# Stated exercise
Put the rows from the line that contains "Task: Click the MACD 0.00 zero level label" through the line that contains "Action: coord(660,429)", both included, into a JSON list of strings with one string per line and blank lines left out.

# Dataset
------------------------------

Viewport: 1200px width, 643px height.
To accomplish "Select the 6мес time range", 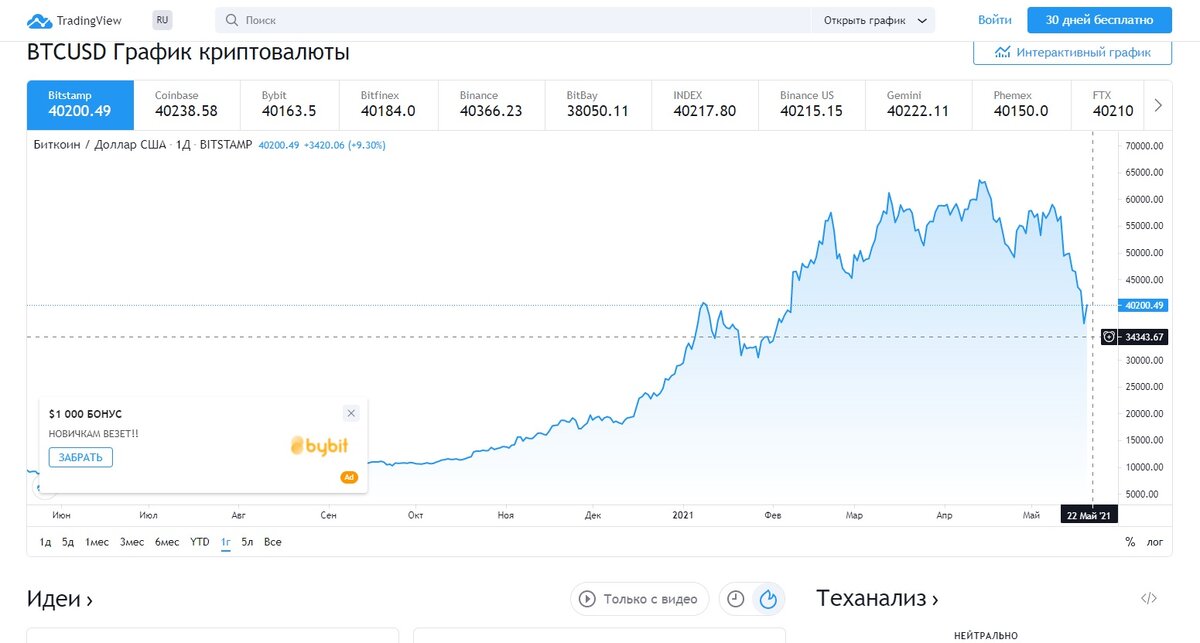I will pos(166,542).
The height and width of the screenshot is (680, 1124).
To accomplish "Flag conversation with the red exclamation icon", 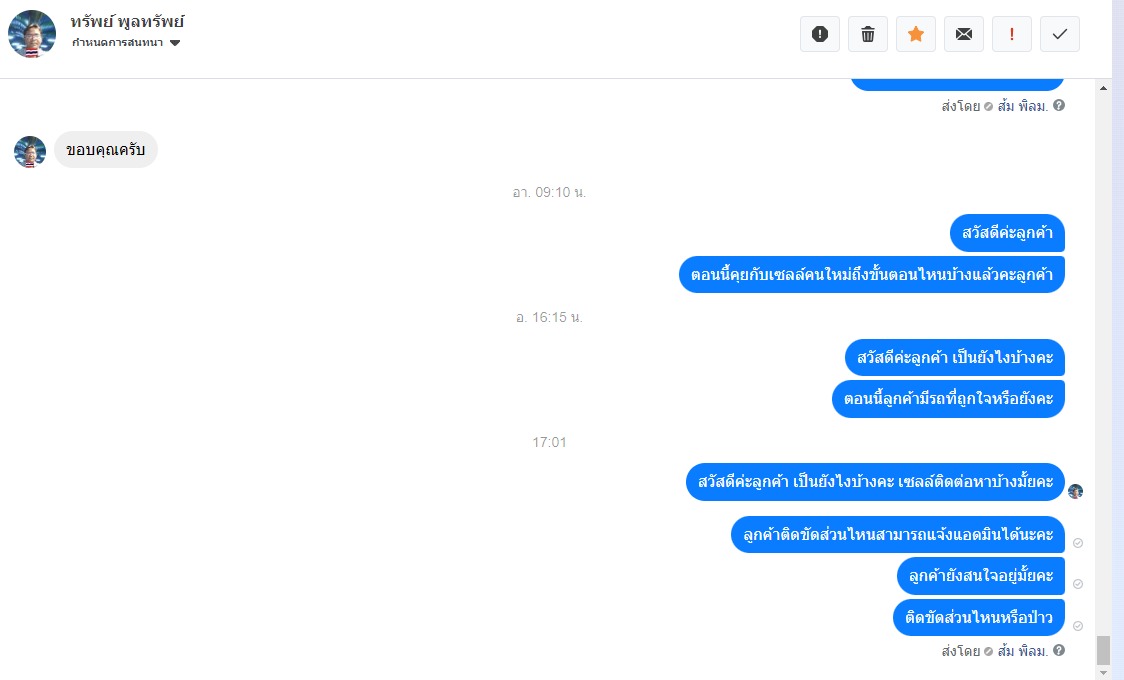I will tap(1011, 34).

------------------------------

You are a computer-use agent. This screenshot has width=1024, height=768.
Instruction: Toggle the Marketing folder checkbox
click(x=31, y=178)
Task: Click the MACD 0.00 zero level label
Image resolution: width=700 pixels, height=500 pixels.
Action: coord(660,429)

------------------------------

# Task answer
[
  "Task: Click the MACD 0.00 zero level label",
  "Image resolution: width=700 pixels, height=500 pixels.",
  "Action: coord(660,429)"
]